[comp.lang.c] dynamic arrays

scs@hstbme.mit.edu (Steve Summit) (09/05/89)

[Crossposted to comp.lang.c because it's now a programming topic.]

In article <282@6sigma.UUCP> blm@6sigma.UUCP (Brian Matthews) writes:
>...I agree
>with your comment that they shouldn't have hard-coded limits on anything.
>...you may be able to get your vendor to
>recompile with larger limits, but you probably won't be able to get
>them to do the job right and replace the arrays with mallocs.

Brian is probably right (many people think that dynamic
allocation is hard), but I'd like to show how easy it can be.
(It's beyond me, though, why a production compiler would be using
arrays for symbol tables in the first place, rather than trees or
hash tables.)

Suppose you have a fixed-size array

	#define NELEM 100
	char *array[NELEM];
	int nents = 0;

into which elements are inserted as follows:

	extern char *strdup();

	addentry(newent)
	char *newent;
	{
	if(nents >= NELEM)
		fatalerror("table overflow");

	array[nents++] = strdup(newent);
	}

This is simple, straightforward, and correct; and drives
people nuts because no matter how big you #define NELEM,
one day somebody tries to exceed it.

Look how easy it is to grow the array dynamically:

	int nalloc = 0;
	char **array = NULL;	/* simulates char *array[nalloc] */
	int nents = 0;

	extern char *realloc();					/* note 3 */

	addentry(newent)
	char *newent;
	{
	if(nents >= nalloc) {
		nalloc += 10;					/* note 1 */
		array = (char **)realloc((char *)array,		/* note 2 */
						nalloc * sizeof(char *));
		if(array == NULL)
			fatalerror("out of memory");
		}
	array[nents++] = strdup(newent);
	}

Also, in any files where the array is referenced, you have to
change

	extern char *array[];
to
	extern char **array;

and any other references to NELEM (there shouldn't be any)
must be changed to nalloc.

The nice thing is that no actual references to the array need to
be changed, because the reference array[i] acts the same [4]
whether array is a char *[] or a char **.

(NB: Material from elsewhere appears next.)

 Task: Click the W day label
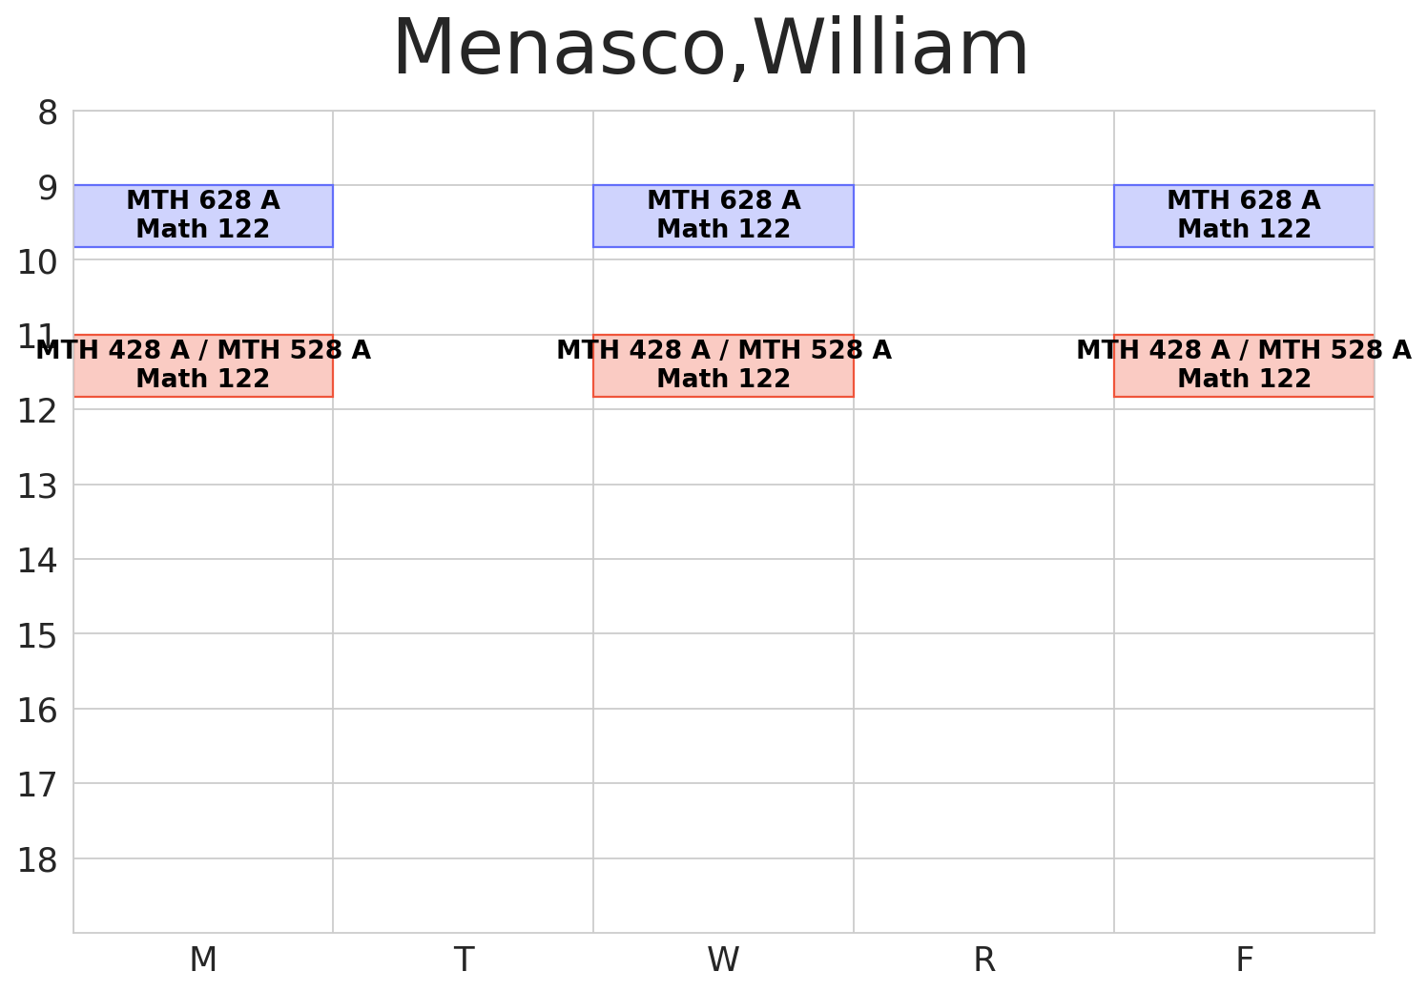click(x=723, y=960)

Changing fixed-sized arrays to dynamic can therefore actually be
quite simple.  Merely remove the last level of brackets in the
array declaration, add a leading asterisk, and initialize the
resulting pointer to NULL.  Add another variable which keeps
track of how many entries have been allocated (as opposed to how
many are being used).  When the number used would exceed the
number allocated, grow the array using realloc.  (If code and
data space are more important than speed, the auxiliary variable
and the chunking behavior can be omitted and the array always
kept at the exact size required.)

                                                Steve Summit

Footnotes:

1. Many people feel that the allocation of the array should be
   grown by multiplicative factors, not additive:

	nalloc *= 2;

   The drawback here is that you may allocate much more than you
   need, and an intermediate allocation may fail unnecessarily,
   so the code should probably be changed so it "backs off" and
   tries again.  The additive approach, although it could be
   O(n**2) in data movement for some realloc implementations, has
   proved to be efficient enough for my uses.  (The additive
   approach is not expensive in data movement if the underlying
   malloc implementation is already doing power-of-2 chunking, as
   the 4bsd malloc does.)

2. For pre-ANSI realloc implementations, the code should be
   changed to

	if(array == NULL)
		array = (char **)malloc(nalloc * sizeof(char *));
	else	array = (char **)realloc((char *)array,
						nalloc * sizeof(char *));

   since realloc was not formerly guaranteed to handle NULL
   pointers.  (This example illustrates perfectly why the new
   behavior is useful.)

3. Under ANSI C, realloc is more correctly declared

	extern void *realloc();

4. The statement that "the reference array[i] acts the same
   whether array is a char *[] or a char **" should NOT be
   construed as meaning that pointers are the same as arrays.
   They are not, and the compiler will generate different code
   for array[i] depending on how array is declared; but the
   effect from the user's (author's of the code) point of view is
   the same.

5. The thrust of the examples above may be slightly obscured by
   the fact that the array being simulated is already an array of
   pointers.  Some may be unnecessarily bewildered by the double
   indirection in

	char **array;

   If each occurrence of the sequence "char *" is replaced by
   "int ", "double ", or "struct something " (with the exception
   of the declaration of realloc() and the cast of its first
   argument), and the new array element filled in with something
   other than the return from strdup, the intent may be clearer.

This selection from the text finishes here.